▸ WRITTEN EXERCISE
Reproduce, word for word, the stretch of the opinion piece on the Congress party from "The BJP’s governance" through "prospects seem bleak.".

▸ READING TEXT
---+---
Congress is a party that lacks the courage to face up to the monumental organisational crisis that confronts it, and is not even good for its own supporters, let alone the country.
The Indian National Congress has ambitions of building a coalition of regional parties to dethrone the Bharatiya Janata Party (BJP) in the next national election in 2019.
The Congress has a track record of successfully leading pre-poll alliances and post-poll coalitions. Circumstances are favourable now. And yet, a Congress-led alliance is unlikely to pose a strong challenge because of the party’s own weaknesses.
The BJP is in power in 22 states, so the party and the National Democratic Alliance it leads should face anti-incumbency-related headwinds in the electorally consequential northern and western states.
The BJP’s governance report card on economic as well as security affairs has been underwhelming at best. Demonetisation, the rollout of the goods and services tax (GST), and the inability to increase jobs have hurt citizens. India’s defence preparedness is suspect at a moment when the geopolitics of the region continues to shift in favour of China. The credibility of India’s three gold-standard institutions — the Supreme Court, the Election Commission, and the Reserve Bank of India — stands damaged because of political interference. Together, these failures offer a spectacular opportunity to deny Prime Minister Narendra Modi another term. Even so, the Congress’ prospects seem bleak.
Congress’ diminished stature
At the inauguration of the 16th Lok Sabha in 2014, the Congress held 44 seats; this was the weakest the party had been in its entire electoral history. Since then, the Congress has contested 21 state assembly elections and won only two. Currently, out of India’s 29 states, the Congress is in power in just three: Karnataka, Punjab, and Mizoram. Its aura as one of the two major poles of Indian politics stands seriously diminished. An opposition coalition with such a weak centre presents a number of challenges.
To begin with, a diminished Congress will not show generosity in seat-sharing arrangements and will squabble with alliance partners who will not accept its authority easily. As a manager of an alliance, it is required to bring rival parties together and contain personality clashes. But the Congress simply lacks the heft to supervise bargains among allies, and, when necessary, threaten and persuade them.
Without a strong party at its centre, an alliance will also appear weak to voters. Even if such an alliance wins the next election, it will be inherently unstable without a large party at the centre, and vulnerable to the predations of the BJP, which will emerge as the party with the largest seat share in Parliament.
A Congress-led opposition alliance will compete against a gifted, charismatic politician, Narendra Modi. His sincerity notwithstanding, Rahul Gandhi has so far not demonstrated the cunning or the charisma required to confront Modi effectively. The cult that Modi has carefully and systematically developed has produced the Modi-voter. These voters may vote BJP, but they are not entirely beholden to the party; instead, their loyalty is to Modi. “Modiji to kisi ko bhi jitwa denge. BJP koi khamba bhi khada karta, vo jeet jaata (If the BJP had fielded a lamppost, thanks to Modi, it would have won,” a BJP worker in Lucknow told me in 2014.
There are no such Rahul Gandhi-voters. Thus far, no poll has suggested that, despite the BJP government’s many failings, Modi’s popularity has been dented sufficiently for the BJP to lose the next election. In cities and in villages, the voter has either heard about or heard from Modi. The BJP information cell has ensured that Modi’s name features in people’s daily life.
---+---
▸ EXTRACTED DATA
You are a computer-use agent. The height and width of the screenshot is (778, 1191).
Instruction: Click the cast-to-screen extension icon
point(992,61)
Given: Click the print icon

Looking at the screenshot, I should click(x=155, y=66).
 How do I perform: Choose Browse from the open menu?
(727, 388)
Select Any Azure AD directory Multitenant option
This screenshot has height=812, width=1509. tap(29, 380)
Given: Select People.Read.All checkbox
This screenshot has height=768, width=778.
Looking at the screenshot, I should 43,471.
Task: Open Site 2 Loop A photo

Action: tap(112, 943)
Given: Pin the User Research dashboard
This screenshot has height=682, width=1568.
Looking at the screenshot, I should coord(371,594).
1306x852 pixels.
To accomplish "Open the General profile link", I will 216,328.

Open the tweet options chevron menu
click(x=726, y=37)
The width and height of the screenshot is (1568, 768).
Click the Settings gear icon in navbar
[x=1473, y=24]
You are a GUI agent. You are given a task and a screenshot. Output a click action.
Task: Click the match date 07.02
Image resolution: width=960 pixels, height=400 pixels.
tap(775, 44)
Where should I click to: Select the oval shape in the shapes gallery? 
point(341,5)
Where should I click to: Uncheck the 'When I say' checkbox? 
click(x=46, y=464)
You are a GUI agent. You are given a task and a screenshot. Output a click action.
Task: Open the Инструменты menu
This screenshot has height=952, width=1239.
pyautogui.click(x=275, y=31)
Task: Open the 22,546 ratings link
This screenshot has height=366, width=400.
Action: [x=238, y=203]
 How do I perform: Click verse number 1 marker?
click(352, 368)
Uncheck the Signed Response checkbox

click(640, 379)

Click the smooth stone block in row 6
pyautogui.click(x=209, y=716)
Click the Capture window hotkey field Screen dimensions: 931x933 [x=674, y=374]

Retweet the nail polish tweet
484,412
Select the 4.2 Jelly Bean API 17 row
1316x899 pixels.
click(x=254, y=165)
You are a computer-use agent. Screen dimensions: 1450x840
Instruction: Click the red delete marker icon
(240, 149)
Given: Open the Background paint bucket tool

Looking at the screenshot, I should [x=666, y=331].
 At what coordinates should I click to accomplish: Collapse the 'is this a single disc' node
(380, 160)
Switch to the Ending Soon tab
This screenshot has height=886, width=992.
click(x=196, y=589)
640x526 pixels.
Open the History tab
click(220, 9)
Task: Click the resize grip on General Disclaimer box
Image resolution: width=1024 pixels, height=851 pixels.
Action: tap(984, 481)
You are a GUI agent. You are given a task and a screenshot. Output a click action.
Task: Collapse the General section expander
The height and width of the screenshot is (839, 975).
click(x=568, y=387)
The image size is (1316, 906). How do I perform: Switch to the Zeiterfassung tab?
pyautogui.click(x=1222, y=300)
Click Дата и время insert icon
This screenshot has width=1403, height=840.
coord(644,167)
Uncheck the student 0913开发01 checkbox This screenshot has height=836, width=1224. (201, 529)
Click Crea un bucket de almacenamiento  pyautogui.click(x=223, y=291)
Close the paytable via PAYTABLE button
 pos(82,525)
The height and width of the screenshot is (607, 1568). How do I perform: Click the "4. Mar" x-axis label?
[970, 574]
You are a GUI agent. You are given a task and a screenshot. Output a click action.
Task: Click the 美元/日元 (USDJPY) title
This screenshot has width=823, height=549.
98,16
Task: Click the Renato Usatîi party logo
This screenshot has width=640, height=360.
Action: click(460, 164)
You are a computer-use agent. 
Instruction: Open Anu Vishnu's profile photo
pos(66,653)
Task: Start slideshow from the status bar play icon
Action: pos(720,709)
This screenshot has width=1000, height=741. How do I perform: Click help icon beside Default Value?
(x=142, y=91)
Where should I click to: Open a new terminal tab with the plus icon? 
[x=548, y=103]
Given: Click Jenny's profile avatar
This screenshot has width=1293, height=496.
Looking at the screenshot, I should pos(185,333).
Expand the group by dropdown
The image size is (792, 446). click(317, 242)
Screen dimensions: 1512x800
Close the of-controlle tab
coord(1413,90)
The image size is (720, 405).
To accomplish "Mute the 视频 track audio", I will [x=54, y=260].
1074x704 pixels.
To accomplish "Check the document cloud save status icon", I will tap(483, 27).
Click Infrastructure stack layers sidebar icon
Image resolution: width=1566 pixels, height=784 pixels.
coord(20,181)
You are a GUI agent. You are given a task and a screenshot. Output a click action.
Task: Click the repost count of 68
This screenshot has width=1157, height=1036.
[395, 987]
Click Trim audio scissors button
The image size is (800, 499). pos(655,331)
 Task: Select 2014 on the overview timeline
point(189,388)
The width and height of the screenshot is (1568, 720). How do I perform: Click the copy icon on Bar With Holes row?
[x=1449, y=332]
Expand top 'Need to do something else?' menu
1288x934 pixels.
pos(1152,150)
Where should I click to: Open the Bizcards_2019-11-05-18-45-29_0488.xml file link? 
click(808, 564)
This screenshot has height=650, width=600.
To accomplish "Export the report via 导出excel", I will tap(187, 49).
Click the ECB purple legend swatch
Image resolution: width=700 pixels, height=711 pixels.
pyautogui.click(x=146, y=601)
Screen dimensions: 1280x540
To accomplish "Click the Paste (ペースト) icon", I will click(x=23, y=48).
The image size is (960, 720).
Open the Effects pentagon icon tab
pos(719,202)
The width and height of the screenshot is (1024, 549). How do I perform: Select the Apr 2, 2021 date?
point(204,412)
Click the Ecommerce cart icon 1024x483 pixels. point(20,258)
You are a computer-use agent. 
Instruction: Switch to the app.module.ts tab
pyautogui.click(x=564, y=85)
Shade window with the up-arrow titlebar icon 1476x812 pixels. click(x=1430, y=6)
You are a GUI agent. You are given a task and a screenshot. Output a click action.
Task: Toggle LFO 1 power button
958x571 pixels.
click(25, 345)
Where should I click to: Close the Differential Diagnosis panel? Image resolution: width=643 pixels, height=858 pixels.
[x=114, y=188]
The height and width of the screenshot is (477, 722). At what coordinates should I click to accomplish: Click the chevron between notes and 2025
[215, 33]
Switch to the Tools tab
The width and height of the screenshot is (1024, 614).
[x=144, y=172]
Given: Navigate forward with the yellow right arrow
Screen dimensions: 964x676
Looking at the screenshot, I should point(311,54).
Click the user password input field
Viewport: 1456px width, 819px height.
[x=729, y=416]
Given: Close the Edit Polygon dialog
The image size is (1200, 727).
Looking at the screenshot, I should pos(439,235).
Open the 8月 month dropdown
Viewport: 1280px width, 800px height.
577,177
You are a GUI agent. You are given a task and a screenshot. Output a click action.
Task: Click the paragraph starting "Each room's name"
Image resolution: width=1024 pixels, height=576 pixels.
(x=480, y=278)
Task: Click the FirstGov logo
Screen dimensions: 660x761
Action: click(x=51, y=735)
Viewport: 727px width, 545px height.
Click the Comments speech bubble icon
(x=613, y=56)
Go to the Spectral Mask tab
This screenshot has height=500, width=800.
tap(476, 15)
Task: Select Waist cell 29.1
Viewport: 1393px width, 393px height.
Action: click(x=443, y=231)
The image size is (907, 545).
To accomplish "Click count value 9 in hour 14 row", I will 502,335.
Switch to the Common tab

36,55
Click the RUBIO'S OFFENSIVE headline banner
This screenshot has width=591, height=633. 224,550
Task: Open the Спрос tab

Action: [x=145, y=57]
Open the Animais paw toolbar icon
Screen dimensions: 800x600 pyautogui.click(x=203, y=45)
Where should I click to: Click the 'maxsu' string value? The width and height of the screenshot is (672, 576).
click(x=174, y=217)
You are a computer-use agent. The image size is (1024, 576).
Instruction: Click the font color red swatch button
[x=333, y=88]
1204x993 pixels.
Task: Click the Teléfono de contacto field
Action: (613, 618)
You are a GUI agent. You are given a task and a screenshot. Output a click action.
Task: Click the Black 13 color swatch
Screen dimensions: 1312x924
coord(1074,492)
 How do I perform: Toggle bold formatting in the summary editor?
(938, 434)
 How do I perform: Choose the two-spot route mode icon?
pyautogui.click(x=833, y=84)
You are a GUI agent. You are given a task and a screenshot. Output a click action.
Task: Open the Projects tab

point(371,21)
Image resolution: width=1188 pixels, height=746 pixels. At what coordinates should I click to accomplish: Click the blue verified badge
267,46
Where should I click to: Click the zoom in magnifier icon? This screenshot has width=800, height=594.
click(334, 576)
---+---
▸ SOLUTION TO THE PROBLEM
The BJP’s governance report card on economic as well as security affairs has been underwhelming at best. Demonetisation, the rollout of the goods and services tax (GST), and the inability to increase jobs have hurt citizens. India’s defence preparedness is suspect at a moment when the geopolitics of the region continues to shift in favour of China. The credibility of India’s three gold-standard institutions — the Supreme Court, the Election Commission, and the Reserve Bank of India — stands damaged because of political interference. Together, these failures offer a spectacular opportunity to deny Prime Minister Narendra Modi another term. Even so, the Congress’ prospects seem bleak.